Further, while the work to test incidence has began in China in supplement to the surveillance of prevalence, there remains tremendous space to improve the laboratory method, i.e. HIV-1 BED-IEA introduced to China by the US CDC, currently under application in China, while searching for new alternatives.
In recent years, a large amount of valuable data has been collected from sources other than surveillance, including laboratory testing, prevention, treatment, care and support programs. However, most places have limited capacity to analyze and use these data and as a result, a large amount remains underutilized. In addition, there has been little integration of these data, data sharing or experience sharing across project sites, places and agencies. In 2006, NCAIDS began to integrate HIV case reporting, sentinel surveillance, behavioural surveillance, special surveys, voluntary counselling and testing and treatment and care data to better understand the epidemic.
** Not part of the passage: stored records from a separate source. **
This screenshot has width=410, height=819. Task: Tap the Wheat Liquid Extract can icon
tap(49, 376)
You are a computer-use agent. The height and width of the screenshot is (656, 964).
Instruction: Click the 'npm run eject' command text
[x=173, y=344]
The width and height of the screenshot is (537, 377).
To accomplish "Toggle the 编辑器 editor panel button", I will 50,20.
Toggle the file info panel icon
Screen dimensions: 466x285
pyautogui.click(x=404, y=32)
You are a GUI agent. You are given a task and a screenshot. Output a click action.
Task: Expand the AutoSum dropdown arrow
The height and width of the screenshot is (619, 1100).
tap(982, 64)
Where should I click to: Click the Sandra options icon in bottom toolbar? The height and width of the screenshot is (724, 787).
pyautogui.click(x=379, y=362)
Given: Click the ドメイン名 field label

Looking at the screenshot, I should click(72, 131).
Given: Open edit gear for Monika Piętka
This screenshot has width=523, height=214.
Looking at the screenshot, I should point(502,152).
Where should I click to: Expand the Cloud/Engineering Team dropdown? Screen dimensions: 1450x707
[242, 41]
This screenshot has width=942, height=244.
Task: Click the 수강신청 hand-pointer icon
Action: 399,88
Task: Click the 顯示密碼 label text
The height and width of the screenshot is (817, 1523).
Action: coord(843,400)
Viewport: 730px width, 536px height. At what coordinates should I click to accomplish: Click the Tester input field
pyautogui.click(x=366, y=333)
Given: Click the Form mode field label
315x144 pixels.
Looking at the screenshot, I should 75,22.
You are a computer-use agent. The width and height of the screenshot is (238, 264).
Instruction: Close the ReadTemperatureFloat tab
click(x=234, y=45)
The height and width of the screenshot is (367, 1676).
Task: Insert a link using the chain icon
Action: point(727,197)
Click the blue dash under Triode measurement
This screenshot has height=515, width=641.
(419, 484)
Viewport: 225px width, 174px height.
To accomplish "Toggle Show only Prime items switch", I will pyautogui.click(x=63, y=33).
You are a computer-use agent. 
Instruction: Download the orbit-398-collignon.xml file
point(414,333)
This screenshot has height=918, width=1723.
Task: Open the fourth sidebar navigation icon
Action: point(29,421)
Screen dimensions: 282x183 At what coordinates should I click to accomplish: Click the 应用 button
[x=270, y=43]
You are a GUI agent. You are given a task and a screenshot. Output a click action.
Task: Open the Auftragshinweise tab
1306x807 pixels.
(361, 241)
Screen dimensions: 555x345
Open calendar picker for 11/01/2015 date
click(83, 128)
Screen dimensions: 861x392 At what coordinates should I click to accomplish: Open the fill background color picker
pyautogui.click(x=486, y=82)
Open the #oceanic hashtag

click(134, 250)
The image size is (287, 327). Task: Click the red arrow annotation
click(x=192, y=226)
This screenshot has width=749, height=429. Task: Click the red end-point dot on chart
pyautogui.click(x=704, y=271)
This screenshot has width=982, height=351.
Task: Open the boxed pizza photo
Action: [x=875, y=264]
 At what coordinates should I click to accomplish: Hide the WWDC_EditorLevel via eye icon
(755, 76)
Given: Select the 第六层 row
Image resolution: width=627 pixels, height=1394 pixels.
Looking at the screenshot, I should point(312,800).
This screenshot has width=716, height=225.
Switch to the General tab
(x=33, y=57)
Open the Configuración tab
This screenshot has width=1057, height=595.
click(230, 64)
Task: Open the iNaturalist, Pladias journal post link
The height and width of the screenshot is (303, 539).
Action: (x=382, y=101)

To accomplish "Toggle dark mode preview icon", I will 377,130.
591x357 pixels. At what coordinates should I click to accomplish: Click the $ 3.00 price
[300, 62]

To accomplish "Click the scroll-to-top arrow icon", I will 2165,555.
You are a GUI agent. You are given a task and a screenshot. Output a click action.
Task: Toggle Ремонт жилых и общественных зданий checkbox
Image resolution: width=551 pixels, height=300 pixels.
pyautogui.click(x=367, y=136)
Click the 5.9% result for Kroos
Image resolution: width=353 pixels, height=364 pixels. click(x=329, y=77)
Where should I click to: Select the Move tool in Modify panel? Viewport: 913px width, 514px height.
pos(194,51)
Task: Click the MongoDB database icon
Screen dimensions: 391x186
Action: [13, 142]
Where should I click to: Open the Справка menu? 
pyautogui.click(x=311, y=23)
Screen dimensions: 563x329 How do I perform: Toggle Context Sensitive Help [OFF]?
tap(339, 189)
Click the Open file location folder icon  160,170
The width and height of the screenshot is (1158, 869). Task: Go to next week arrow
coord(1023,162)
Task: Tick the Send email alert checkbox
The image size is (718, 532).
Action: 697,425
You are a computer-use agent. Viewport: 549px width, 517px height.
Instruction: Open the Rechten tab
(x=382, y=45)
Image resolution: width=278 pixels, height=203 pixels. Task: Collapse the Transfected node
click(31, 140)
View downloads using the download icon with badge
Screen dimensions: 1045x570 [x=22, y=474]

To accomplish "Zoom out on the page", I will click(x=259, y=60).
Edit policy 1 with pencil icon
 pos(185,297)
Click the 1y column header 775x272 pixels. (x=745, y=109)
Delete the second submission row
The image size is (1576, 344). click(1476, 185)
The leadership and management of strategic information needs to be strengthened further to make better use of organizational capacity for data collection, analysis, integration and timely dissemination of related information, to provide data to support HIV prevention and care strategies and to promote multisectoral involvement in the HIV response. Within these organizations, staff capacity needs to be enhanced and operational research is needed to identify successful testing strategies that include voluntary counselling and testing as a central feature.
In summary, the HIV surveillance network in China has expanded considerably since the first HIV case was identified in the country, particularly in last decade, and now covers most risk groups in China. However, the system needs to remain dynamic so that it can adapt to the changing profile of the epidemic, and needs to be strengthened in certain areas.
The authors report no conflicts of interest.